We also celebrate tonight the ordained – ordinary men who are set apart and consecrated at the heart of the priestly people, so that the Church may in fact mediate the blessing to the world. Leadership in the Church is changing, in part because we will not have the number of ordained men to provide the leadership which the Church needs at this time. But baptism is the prime sacrament of incorporation into Christ, and we continue to explore its meaning in a way that enables us to see that ordained leadership, which is essential for the life of the Church, has to take its place with other forms of leadership rooted not in ordination but in baptism. To think that ordained leadership is the only form of leadership in the Church is to lapse into clericalism.

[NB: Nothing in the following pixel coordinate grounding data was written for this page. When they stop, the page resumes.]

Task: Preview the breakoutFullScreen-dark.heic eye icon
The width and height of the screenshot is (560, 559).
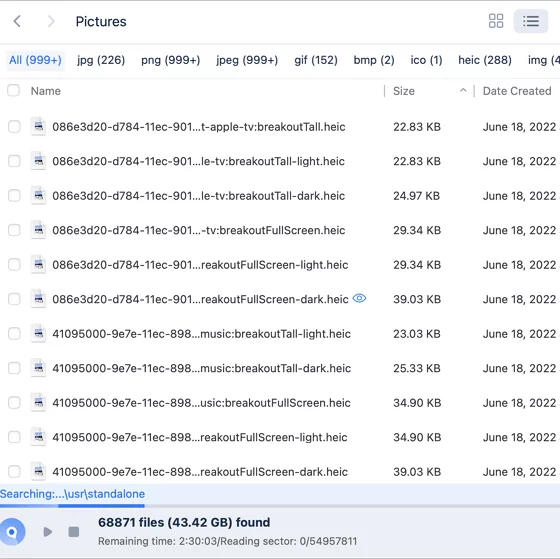Action: click(359, 298)
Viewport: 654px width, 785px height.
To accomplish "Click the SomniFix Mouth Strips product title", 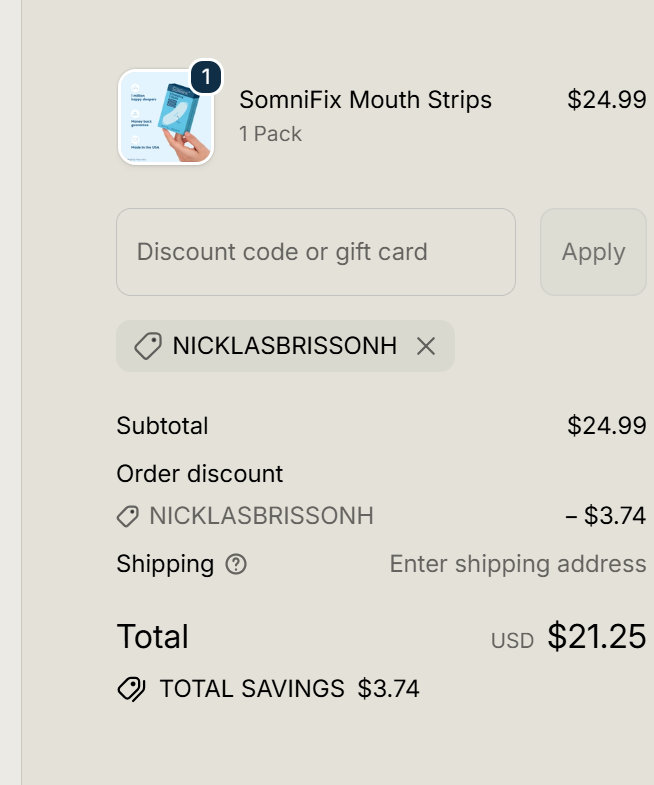I will (365, 100).
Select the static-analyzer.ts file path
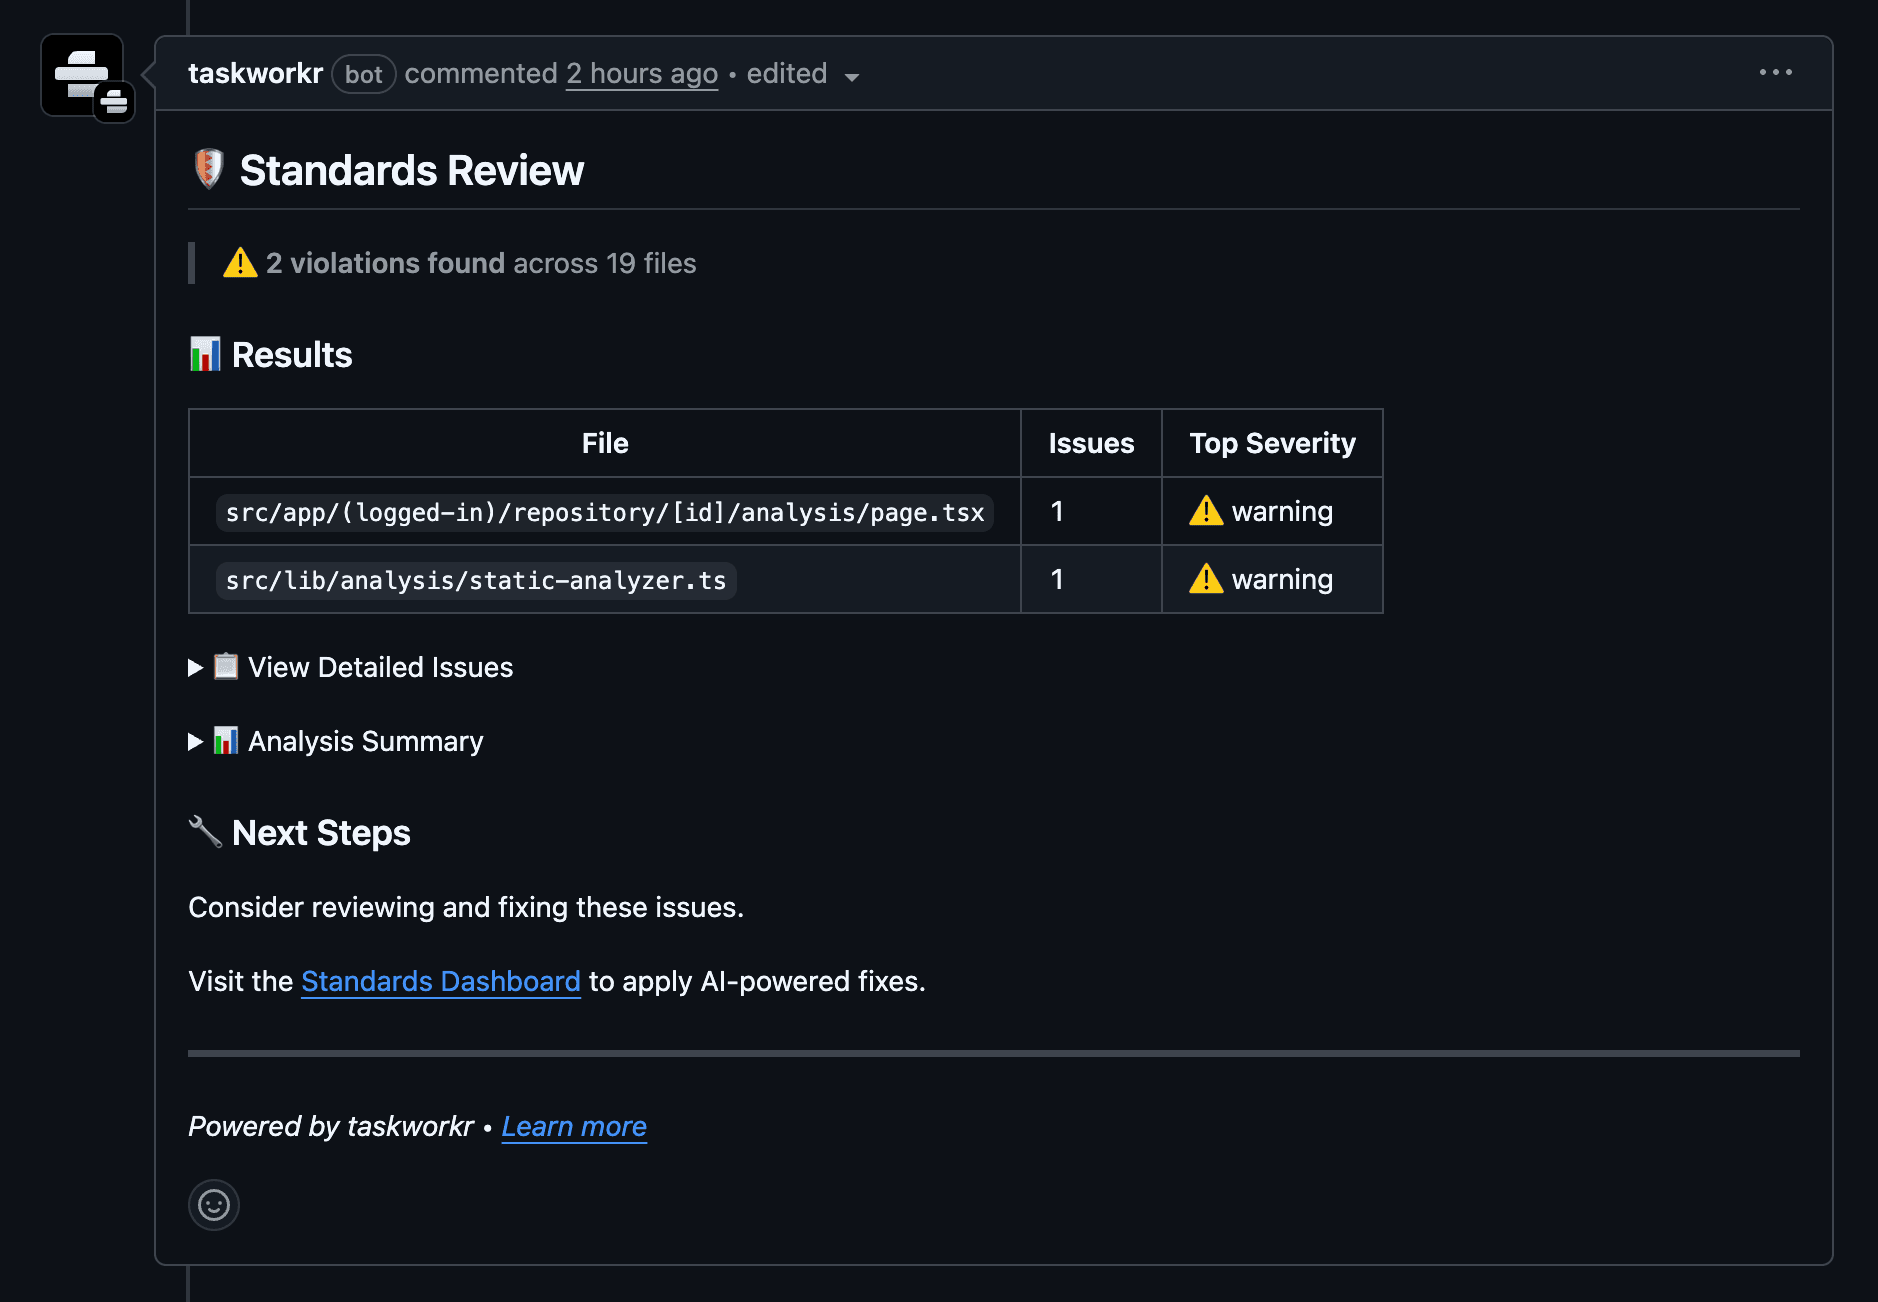This screenshot has width=1878, height=1302. point(476,580)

But to think that ordained leadership is to be consigned to the past is to misunderstand the truth of the Church called into being by Christ and in the end to misunderstand the truth of Christ himself.
This is the truth, always new, that brings us together this evening to bless and consecrate this humble oil for the year of grace stretching before us. As we gather round the oils – Catechumens, the Sick and the Chrism – we look upon the Anointed One himself, the Christ whom we have pierced, and we see not just the stuff of earth but “the first-born from the dead, the ruler of the kings of the earth, the Alpha and the Omega, who is, who was and who is to come, the Almighty”. Amen.